#### THE PROBLEM:
Copy each of the entries below word for word, without changing anything.

#### MATERIALS PROVIDED:
..............................

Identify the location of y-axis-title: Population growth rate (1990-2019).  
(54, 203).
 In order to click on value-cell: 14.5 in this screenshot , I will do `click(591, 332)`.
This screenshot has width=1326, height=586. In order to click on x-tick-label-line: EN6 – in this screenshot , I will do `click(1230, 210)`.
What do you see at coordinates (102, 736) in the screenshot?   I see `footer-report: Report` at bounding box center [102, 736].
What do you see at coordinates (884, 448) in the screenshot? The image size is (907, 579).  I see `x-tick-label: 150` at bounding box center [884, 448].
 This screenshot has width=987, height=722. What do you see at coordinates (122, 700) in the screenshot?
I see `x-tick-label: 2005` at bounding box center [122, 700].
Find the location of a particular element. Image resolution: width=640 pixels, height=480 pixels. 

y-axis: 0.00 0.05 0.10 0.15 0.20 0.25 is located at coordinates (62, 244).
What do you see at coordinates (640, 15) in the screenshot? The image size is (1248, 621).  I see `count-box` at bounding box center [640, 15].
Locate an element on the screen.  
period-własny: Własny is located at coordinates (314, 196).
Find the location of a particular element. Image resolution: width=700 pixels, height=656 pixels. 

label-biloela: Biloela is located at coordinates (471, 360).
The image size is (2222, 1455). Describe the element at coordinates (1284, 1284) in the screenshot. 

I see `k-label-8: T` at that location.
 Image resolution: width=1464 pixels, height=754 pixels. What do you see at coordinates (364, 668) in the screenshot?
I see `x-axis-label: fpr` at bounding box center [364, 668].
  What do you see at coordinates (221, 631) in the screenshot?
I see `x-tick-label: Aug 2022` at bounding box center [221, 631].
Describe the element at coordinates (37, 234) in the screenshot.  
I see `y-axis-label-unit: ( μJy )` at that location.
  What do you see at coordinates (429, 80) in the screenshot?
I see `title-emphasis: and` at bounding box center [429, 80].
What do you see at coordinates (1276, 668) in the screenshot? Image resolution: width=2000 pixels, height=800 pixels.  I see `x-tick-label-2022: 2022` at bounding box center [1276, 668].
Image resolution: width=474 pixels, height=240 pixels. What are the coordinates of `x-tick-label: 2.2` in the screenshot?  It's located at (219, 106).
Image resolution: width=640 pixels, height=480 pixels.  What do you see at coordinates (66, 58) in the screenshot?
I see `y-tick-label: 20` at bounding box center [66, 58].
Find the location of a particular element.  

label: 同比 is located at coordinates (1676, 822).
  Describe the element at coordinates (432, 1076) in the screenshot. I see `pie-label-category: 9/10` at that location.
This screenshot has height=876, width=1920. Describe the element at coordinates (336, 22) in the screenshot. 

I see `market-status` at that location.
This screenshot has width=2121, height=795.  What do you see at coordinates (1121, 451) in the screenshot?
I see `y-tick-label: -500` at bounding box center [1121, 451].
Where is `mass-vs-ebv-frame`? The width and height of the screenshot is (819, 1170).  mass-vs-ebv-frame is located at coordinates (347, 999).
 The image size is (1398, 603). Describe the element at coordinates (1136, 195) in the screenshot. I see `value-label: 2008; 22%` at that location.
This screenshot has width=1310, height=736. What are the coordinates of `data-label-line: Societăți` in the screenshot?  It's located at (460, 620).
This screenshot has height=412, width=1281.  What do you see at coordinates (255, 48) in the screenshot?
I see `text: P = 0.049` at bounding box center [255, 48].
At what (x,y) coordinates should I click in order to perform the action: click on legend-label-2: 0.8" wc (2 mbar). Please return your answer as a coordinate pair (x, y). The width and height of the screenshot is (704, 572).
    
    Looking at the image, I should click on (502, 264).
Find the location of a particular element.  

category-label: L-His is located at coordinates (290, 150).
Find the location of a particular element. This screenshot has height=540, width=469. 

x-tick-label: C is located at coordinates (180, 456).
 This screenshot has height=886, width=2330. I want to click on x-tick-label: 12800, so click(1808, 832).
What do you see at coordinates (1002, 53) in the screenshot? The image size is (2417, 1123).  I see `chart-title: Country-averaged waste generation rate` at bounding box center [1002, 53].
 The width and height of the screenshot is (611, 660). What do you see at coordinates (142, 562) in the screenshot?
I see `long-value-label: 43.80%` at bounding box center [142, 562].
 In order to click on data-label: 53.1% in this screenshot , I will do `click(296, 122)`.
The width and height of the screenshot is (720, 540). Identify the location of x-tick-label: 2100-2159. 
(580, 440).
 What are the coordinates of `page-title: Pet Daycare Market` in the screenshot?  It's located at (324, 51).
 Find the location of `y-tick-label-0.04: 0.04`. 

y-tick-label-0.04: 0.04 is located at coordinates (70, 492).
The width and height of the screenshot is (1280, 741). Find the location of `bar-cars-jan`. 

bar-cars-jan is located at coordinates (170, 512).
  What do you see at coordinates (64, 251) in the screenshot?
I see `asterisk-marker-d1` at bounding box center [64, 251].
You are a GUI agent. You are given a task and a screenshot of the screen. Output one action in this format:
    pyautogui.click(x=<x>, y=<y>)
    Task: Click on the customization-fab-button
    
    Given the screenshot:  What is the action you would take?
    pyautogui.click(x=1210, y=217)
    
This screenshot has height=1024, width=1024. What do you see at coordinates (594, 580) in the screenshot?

..............................

#### RESPONSE BOX:
Identify the location of y-axis-title: Population growth rate (1990-2019).  
(54, 203).
 In order to click on value-cell: 14.5 in this screenshot , I will do `click(591, 332)`.
This screenshot has width=1326, height=586. In order to click on x-tick-label-line: EN6 – in this screenshot , I will do `click(1230, 210)`.
What do you see at coordinates (102, 736) in the screenshot?   I see `footer-report: Report` at bounding box center [102, 736].
What do you see at coordinates (884, 448) in the screenshot? The image size is (907, 579).  I see `x-tick-label: 150` at bounding box center [884, 448].
 This screenshot has width=987, height=722. What do you see at coordinates (122, 700) in the screenshot?
I see `x-tick-label: 2005` at bounding box center [122, 700].
Find the location of a particular element. Image resolution: width=640 pixels, height=480 pixels. 

y-axis: 0.00 0.05 0.10 0.15 0.20 0.25 is located at coordinates (62, 244).
What do you see at coordinates (640, 15) in the screenshot? The image size is (1248, 621).  I see `count-box` at bounding box center [640, 15].
Locate an element on the screen.  
period-własny: Własny is located at coordinates (314, 196).
Find the location of a particular element. Image resolution: width=700 pixels, height=656 pixels. 

label-biloela: Biloela is located at coordinates (471, 360).
The image size is (2222, 1455). Describe the element at coordinates (1284, 1284) in the screenshot. 

I see `k-label-8: T` at that location.
 Image resolution: width=1464 pixels, height=754 pixels. What do you see at coordinates (364, 668) in the screenshot?
I see `x-axis-label: fpr` at bounding box center [364, 668].
  What do you see at coordinates (221, 631) in the screenshot?
I see `x-tick-label: Aug 2022` at bounding box center [221, 631].
Describe the element at coordinates (37, 234) in the screenshot.  
I see `y-axis-label-unit: ( μJy )` at that location.
  What do you see at coordinates (429, 80) in the screenshot?
I see `title-emphasis: and` at bounding box center [429, 80].
What do you see at coordinates (1276, 668) in the screenshot? Image resolution: width=2000 pixels, height=800 pixels.  I see `x-tick-label-2022: 2022` at bounding box center [1276, 668].
Image resolution: width=474 pixels, height=240 pixels. What are the coordinates of `x-tick-label: 2.2` in the screenshot?  It's located at (219, 106).
Image resolution: width=640 pixels, height=480 pixels.  What do you see at coordinates (66, 58) in the screenshot?
I see `y-tick-label: 20` at bounding box center [66, 58].
Find the location of a particular element.  

label: 同比 is located at coordinates (1676, 822).
  Describe the element at coordinates (432, 1076) in the screenshot. I see `pie-label-category: 9/10` at that location.
This screenshot has height=876, width=1920. Describe the element at coordinates (336, 22) in the screenshot. 

I see `market-status` at that location.
This screenshot has width=2121, height=795.  What do you see at coordinates (1121, 451) in the screenshot?
I see `y-tick-label: -500` at bounding box center [1121, 451].
Where is `mass-vs-ebv-frame`? The width and height of the screenshot is (819, 1170).  mass-vs-ebv-frame is located at coordinates (347, 999).
 The image size is (1398, 603). Describe the element at coordinates (1136, 195) in the screenshot. I see `value-label: 2008; 22%` at that location.
This screenshot has width=1310, height=736. What are the coordinates of `data-label-line: Societăți` in the screenshot?  It's located at (460, 620).
This screenshot has height=412, width=1281.  What do you see at coordinates (255, 48) in the screenshot?
I see `text: P = 0.049` at bounding box center [255, 48].
At what (x,y) coordinates should I click in order to perform the action: click on legend-label-2: 0.8" wc (2 mbar). Please return your answer as a coordinate pair (x, y). The width and height of the screenshot is (704, 572).
    
    Looking at the image, I should click on (502, 264).
Find the location of a particular element.  

category-label: L-His is located at coordinates (290, 150).
Find the location of a particular element. This screenshot has height=540, width=469. 

x-tick-label: C is located at coordinates (180, 456).
 This screenshot has height=886, width=2330. I want to click on x-tick-label: 12800, so click(1808, 832).
What do you see at coordinates (1002, 53) in the screenshot? The image size is (2417, 1123).  I see `chart-title: Country-averaged waste generation rate` at bounding box center [1002, 53].
 The width and height of the screenshot is (611, 660). What do you see at coordinates (142, 562) in the screenshot?
I see `long-value-label: 43.80%` at bounding box center [142, 562].
 In order to click on data-label: 53.1% in this screenshot , I will do `click(296, 122)`.
The width and height of the screenshot is (720, 540). Identify the location of x-tick-label: 2100-2159. 
(580, 440).
 What are the coordinates of `page-title: Pet Daycare Market` in the screenshot?  It's located at (324, 51).
 Find the location of `y-tick-label-0.04: 0.04`. 

y-tick-label-0.04: 0.04 is located at coordinates (70, 492).
The width and height of the screenshot is (1280, 741). Find the location of `bar-cars-jan`. 

bar-cars-jan is located at coordinates (170, 512).
  What do you see at coordinates (64, 251) in the screenshot?
I see `asterisk-marker-d1` at bounding box center [64, 251].
You are a GUI agent. You are given a task and a screenshot of the screen. Output one action in this format:
    pyautogui.click(x=<x>, y=<y>)
    Task: Click on the customization-fab-button
    
    Given the screenshot:  What is the action you would take?
    pyautogui.click(x=1210, y=217)
    
This screenshot has height=1024, width=1024. What do you see at coordinates (594, 580) in the screenshot?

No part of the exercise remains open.